------ Bloco de texto ------

Correio Braziliense
postado em 28/06/2020 04:14
Que agora funcioneA nova legislação sobre o saneamento, que visa atrair mais capital privado para uma atividade desdenhada desde sempre nos municípios, foi festejada pelos partidos reformistas e repudiada pelos de esquerda, ambos destacando o que a lei não contempla nem fará.
Nem significa a privatização dos recursos hídricos, como dizem os lobbies mais ligados ao sindicalismo das empresas estatais de saneamento, em correntes de esquerda da política, nem excluirá a União e os governos regionais da supervisão de um serviço carente de recursos para universalizar o tratamento de água e esgoto até 2033, meta do novo marco regulatório, além de atualizar e ampliar a rede sucateada em grandes cidades, como Rio de Janeiro.
A expectativa de que haverá uma transformação profunda num serviço intimamente associado ao bem estar e à saúde da população, além de impulsionar a economia e o emprego, é grande. E isso, em boa parte, devido ao que se alegou para induzir a sua aprovação no Congresso.
No Brasil, é forte o ranço contra o controle privado de serviços de utilidade pública, tipo a geração e a distribuição de energia e o saneamento, ambos setores dominados pelo Estado.
Dá-se pouca relevância ao fato de que não se vende o controle, seja do petróleo do pré-sal, do reservatório que represa a água que move as hidrelétricas e das nascentes e cursos dos rios. Concede-se tão somente a exploração econômica, que implica adicionar valor ao que sai da natureza, condicionada ao que dispõe a lei, e fiscaliza as agências regulatórias como da água (ANA), do petróleo (ANP) etc.
Não significa que sejam irreais as estimativas de que haverá uma onda de centenas de bilhões de reais de investimento privado, fala-se de R$ 700 bilhões na próxima década. Depende de como será feito.

------

Tarefa proposta 1
Converta todas as linhas dos registros em uma tabela Markdown com as colunas "n" e "Linha", numerando cada linha e pulando as que estiverem em branco. Deixe as imagens fora da resposta.

------ Material fornecido ------

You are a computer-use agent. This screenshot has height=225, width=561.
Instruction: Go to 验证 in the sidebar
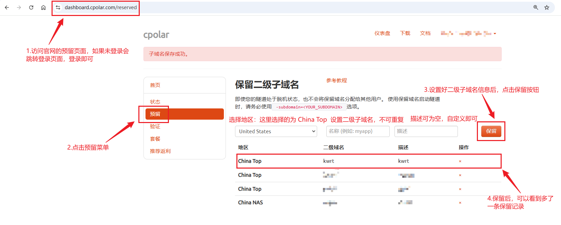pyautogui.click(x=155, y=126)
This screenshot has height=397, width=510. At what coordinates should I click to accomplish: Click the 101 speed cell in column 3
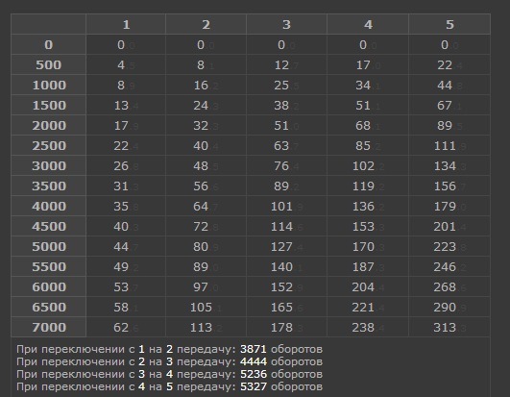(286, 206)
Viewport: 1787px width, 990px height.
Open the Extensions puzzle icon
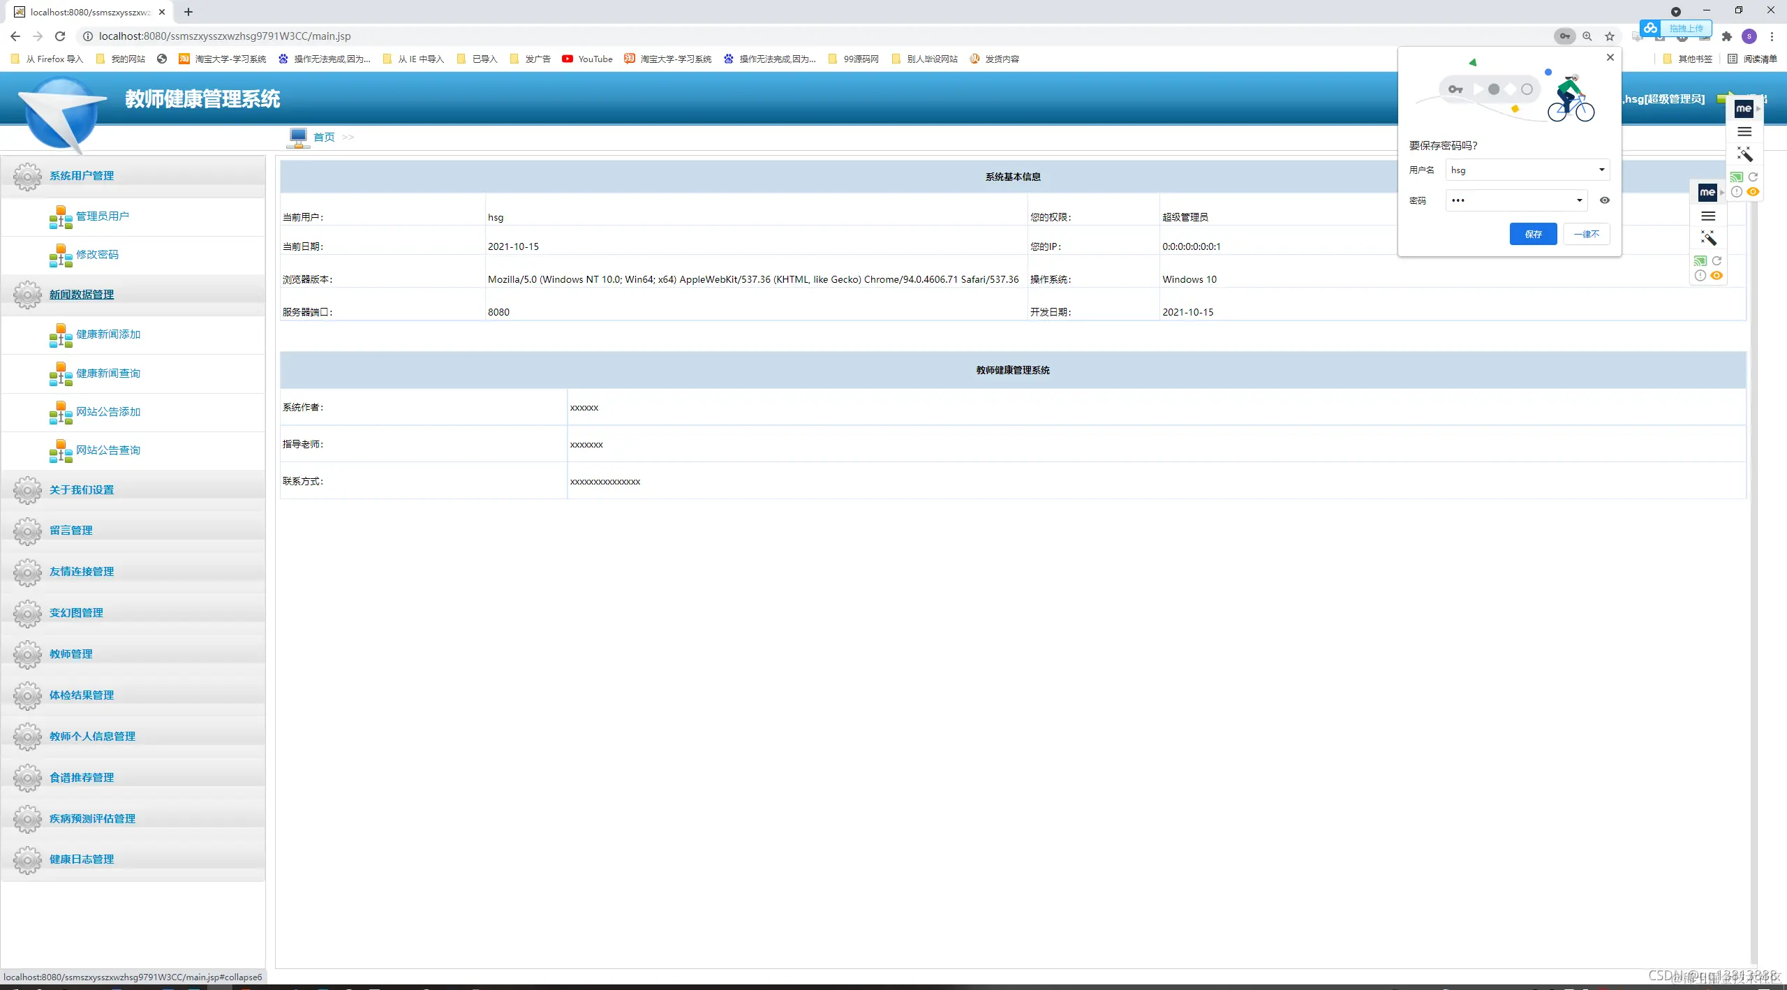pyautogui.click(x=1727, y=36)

------

Tarefa proposta 2
Reproduza, sem qualquer alteração, o trecho do texto sobre o marco do saneamento que abre com as palavras contendo "No Brasil, é" e fecha com "como será feito.".

Resposta final 1
| n | Linha |
|---|---|
| 1 | You are a computer-use agent. This screenshot has height=225, width=561. |
| 2 | Instruction: Go to 验证 in the sidebar |
| 3 | pyautogui.click(x=155, y=126) |
| 4 | This screenshot has height=397, width=510. At what coordinates should I click to accomplish: Click the 101 speed cell in column 3 |
| 5 | (286, 206) |
| 6 | Viewport: 1787px width, 990px height. |
| 7 | Open the Extensions puzzle icon |
| 8 | pyautogui.click(x=1727, y=36) |

Resposta final 2
No Brasil, é forte o ranço contra o controle privado de serviços de utilidade pública, tipo a geração e a distribuição de energia e o saneamento, ambos setores dominados pelo Estado.
Dá-se pouca relevância ao fato de que não se vende o controle, seja do petróleo do pré-sal, do reservatório que represa a água que move as hidrelétricas e das nascentes e cursos dos rios. Concede-se tão somente a exploração econômica, que implica adicionar valor ao que sai da natureza, condicionada ao que dispõe a lei, e fiscaliza as agências regulatórias como da água (ANA), do petróleo (ANP) etc.
Não significa que sejam irreais as estimativas de que haverá uma onda de centenas de bilhões de reais de investimento privado, fala-se de R$ 700 bilhões na próxima década. Depende de como será feito.